§ **Problem details**:
The line containing "Instruction: Click the" marks the start; extract exactly from it through the last line of the entries, and omit any pictures.
---------- Data ----------
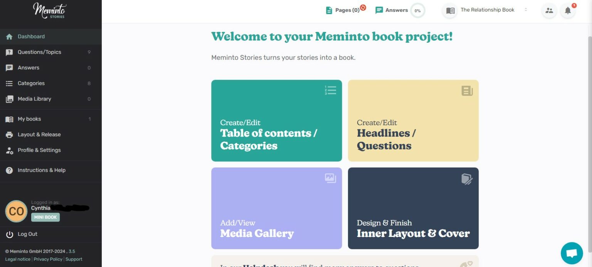
Task: Open Profile & Settings
Action: (39, 150)
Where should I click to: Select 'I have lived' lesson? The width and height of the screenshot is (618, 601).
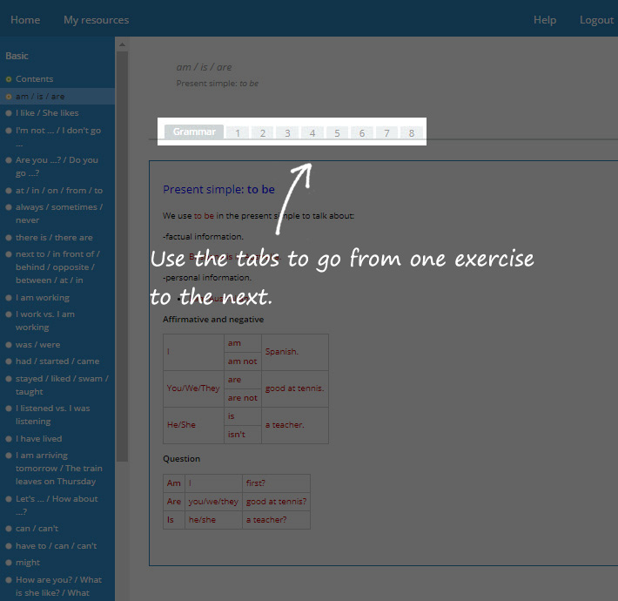(x=39, y=439)
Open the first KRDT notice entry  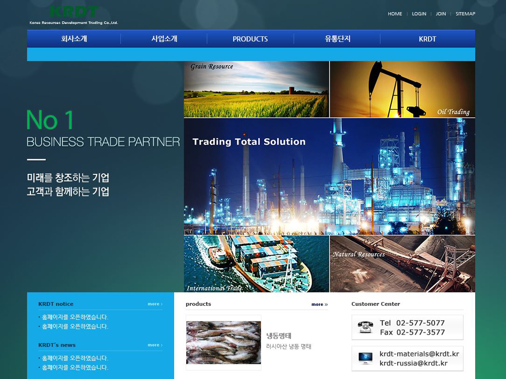75,317
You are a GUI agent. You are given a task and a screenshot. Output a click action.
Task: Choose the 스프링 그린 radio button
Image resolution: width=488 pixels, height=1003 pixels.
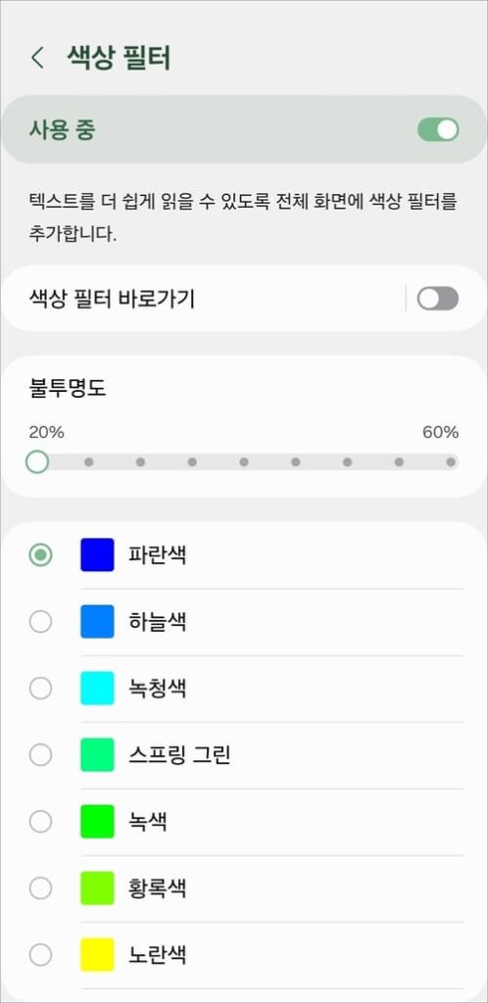point(41,755)
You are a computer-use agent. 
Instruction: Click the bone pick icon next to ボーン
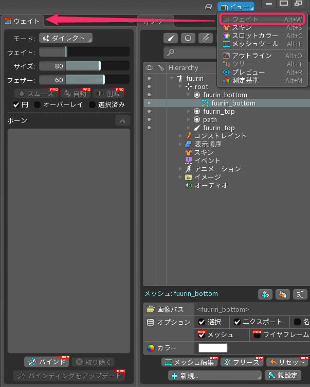click(122, 120)
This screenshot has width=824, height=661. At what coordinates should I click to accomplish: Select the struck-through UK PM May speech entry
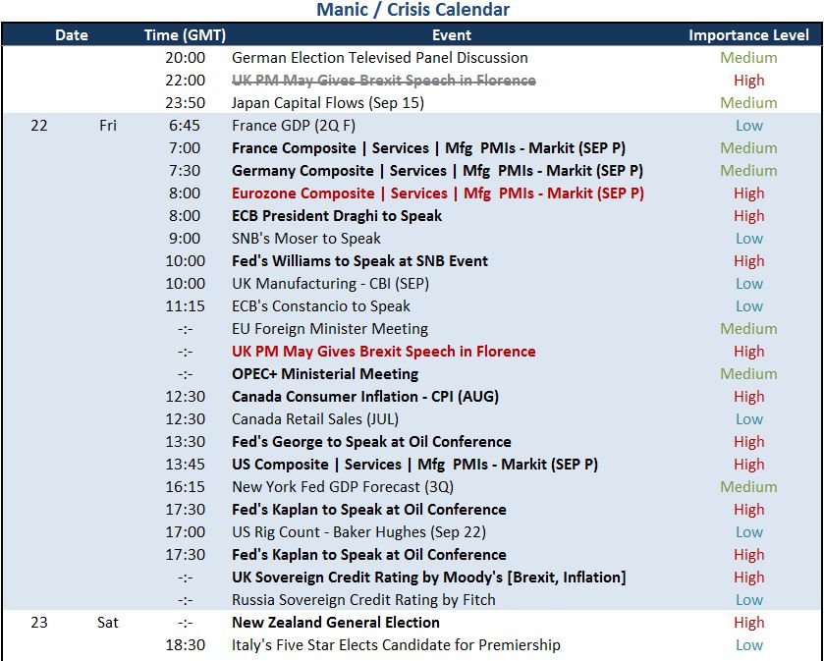[x=384, y=81]
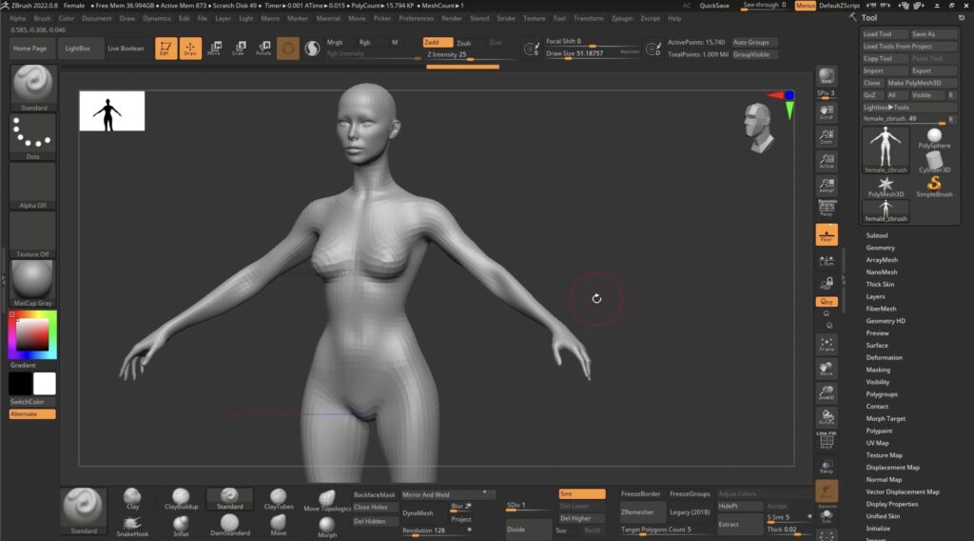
----------
§ **Answer space**:
Instruction: Click the bone pick icon next to ボーン
click(122, 120)
This screenshot has width=824, height=661. At what coordinates should I click to accomplish: Select the struck-through UK PM May speech entry
[x=384, y=81]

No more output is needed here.